ニグロリーグ歴代選手ランキング:Top20

私の独断と偏見でニグロリーグ(黒人リーグ)の歴代選手を第20位までランク付けしました。

基本的にニグロリーグをメインとしてプレーした選手を対象としジャッキー・ロビンソンやロイ・キャンパネラ、ラリー・ドビー、ミニー・ミノーソ、ドン・ニューカムのような選手は含めていません。



20位レオン・デイ

1916年生:175cm・77kg:右投先発
1934年~1946年:SeamheadsBaseball Reference

ニグロリーグ後期屈指の好投手として活躍した一方で、野手としても平均以上の成績を残したニグロリーグのボブ・カラザーズ

ニグロリーグの名選手の中でも特段若くして上位に上り詰めた選手ですが、故障や第2次世界大戦従軍により大戦後の20代後半になる頃にはピークから大きく転落。1951年に34歳でセントルイス・ブランズ傘下のマイナリーグ球団でプレーしたものの、MLB昇格を果たすことはできませんでした。(実際に本人もMLBでプレーする気はなかった。)

選手特徴・プレースタイル

球速に欠けるものの非常にコンパクトなフォームからカーブ、チェンジアップをコントロール良く投げ込んだ技巧派投手。ただ、技巧派投手とはいえ所属リーグ(ニグロ・ナショナル・リーグ)やプエルトリコ・リーグの奪三振記録を樹立するなど打たせて取るタイプではなかった模様。
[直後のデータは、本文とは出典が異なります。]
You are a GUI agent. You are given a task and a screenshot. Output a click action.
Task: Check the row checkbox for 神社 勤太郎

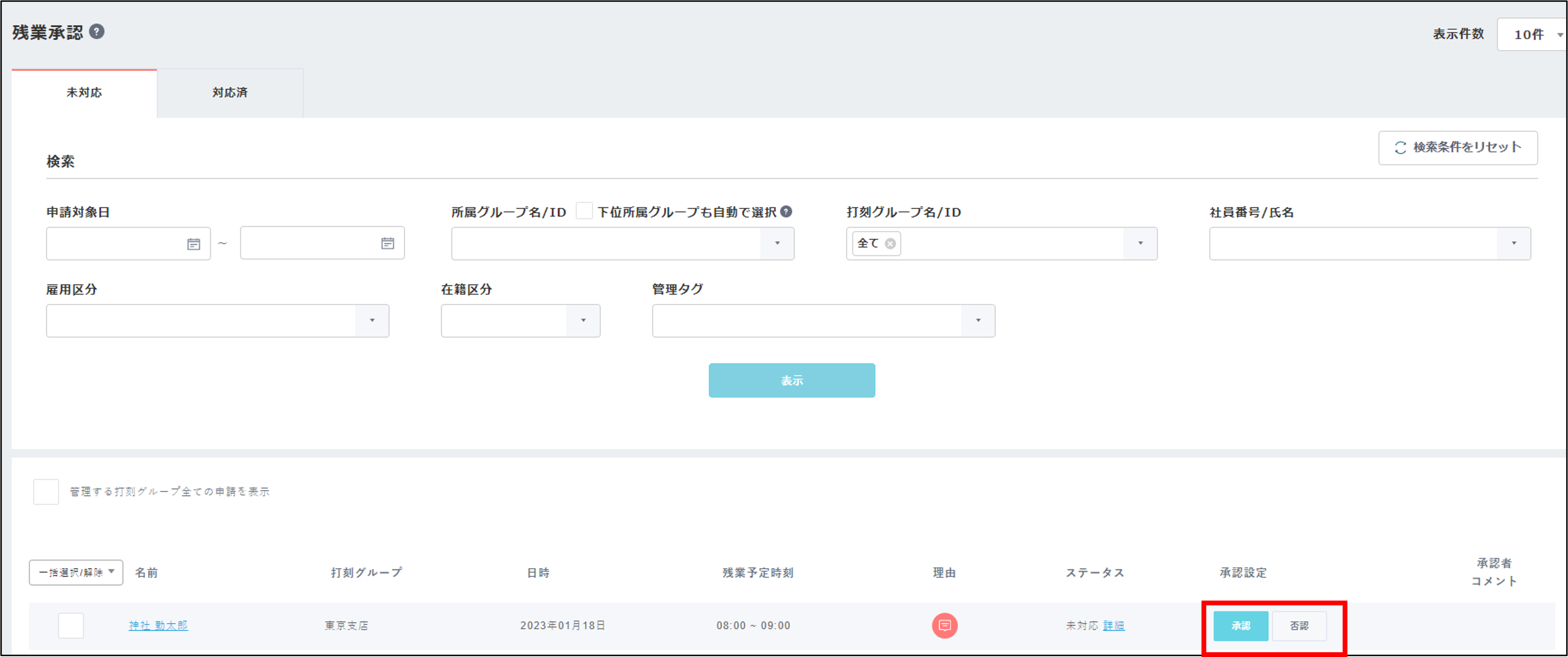point(71,625)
また、ノーウインドアップ投法の使い手でピックオフなども優秀だったとのこと。



19位:ジャッド・ウィルソン

1896年生:173cm・88kg:右投左打:サード
1922年~1945年:SeamheadsBaseball Reference

ニグロリーグにおいて強打のバッターが異常に少ないサードの中でも唯一トップクラスの打撃成績を残した稀有な選手。

第1次世界大戦従軍などを理由にニグロリーグ入りが遅れたものの50歳近くになるまで活躍。デッドボールによる骨折やチームバスの事故による故障などアクシデントに苦しめられることも多かったもののm通算打率はジョシュ・ギブソンに次ぐ歴代2位(集計によっては歴代1位)の数字。とりわけデビュー最初の10年間では打率.390という驚異的な成績(Seamheads集計)を残しています。

また、キューバ・リーグでも2度の首位打者に。

選手特徴・プレースタイル

温厚で朗らかな選手の多いニグロリーグにおいて筋金入りの短気・喧嘩屋として名を馳せた超が付くほどの問題児。その気性の荒さから審判や相手チームの選手と様々な問題を起こしただけでなく、自チームの監督やチームメイトの言うこともほとんど聞かない自己中心的かつ頑固な性格。もちろん警察沙汰を起こすこともしばしば。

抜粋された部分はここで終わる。